Campaigners have called on the Government to recognise fibromyalgia as a long-term disability.
It is estimated that tens of thousands of people in Ireland suffer with the condition, which is characterised by widespread pain and fatigue and can be difficult to diagnose.
College student Merissa Appel, 25, lives with fibromyalgia. She says she is in constant pain and finds everyday activities a challenge.
She said: “It’s an up and down feeling, one day I could be fine and I’d have very minimal pain and then other days I can feel as if a ten-storey brick building has fallen on top me and the pain is crushing… It’s debilitating and it’s really hard for me to just get out of bed.”
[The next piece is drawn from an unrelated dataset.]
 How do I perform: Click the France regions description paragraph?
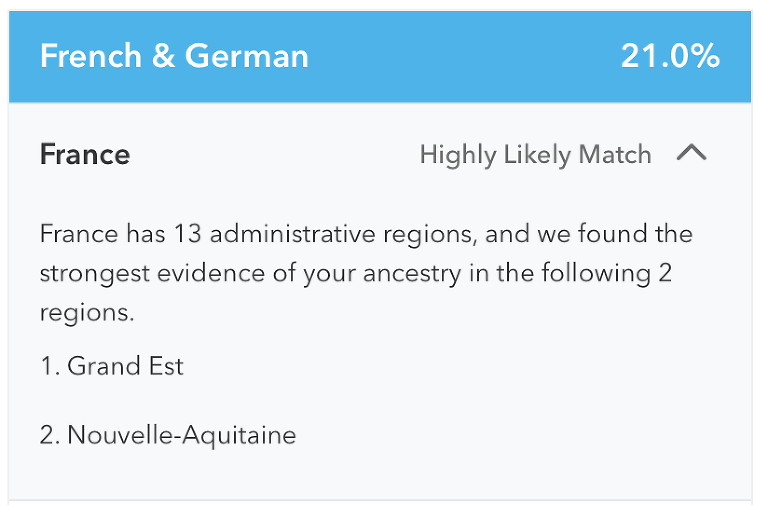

“It can be very isolating as well when friends don’t understand what you’re going through and they tend to stop hanging out with you because you’re cancelling all the time.”
Sufferers of fibromyalgia gathered at a conference in Dublin today calling on the Government to officially recognise it as a long-term illness.
Ursula Hakman, spokesperson for Fibro Ireland, said more needs to be done to help people with the condition.
“You need a multi pronged approach, you have to subsidise it and you have to finance it. If fibromyalgia would be on the long-term illness list it would be recognised and you would get financial assistance.”
Not much is known about the causes of fibromyalgia, and Dr Shelagh Wright, a Chartered Psychologist, says it is difficult to treat.
“It’s one of those conditions which does lend itself to self-management but that is complex, so the patient education component is really important.
“Patients are helped by some understanding of brain neuroscience.”
Singer Damien Dempsey and his mum Adrienne Dempsey, who suffers with the condition, attended today’s conference.
She said: “I’m in chronic pain and it’s not a nice future to have to look to. I thought this was a time for me to enjoy my life but I’m not enjoying my life at all because I’m in pain 24/7.”
There is no official data on how many people suffer with fibromyalgia in Ireland, but campaigners say tens of thousands have the condition.
They say they will continue their fight to have it recognised as a long-term illness.
Meanwhile, Merissa Appel says she won’t let the condition stop her from living her life.
“It’s not going to stop me getting my dream which is having a career in fashion.
“I’m going to continue working to represent people that have fibromyalgia, especially young people, because there is very little recognition in terms of younger people, so that is what I’m hoping to do.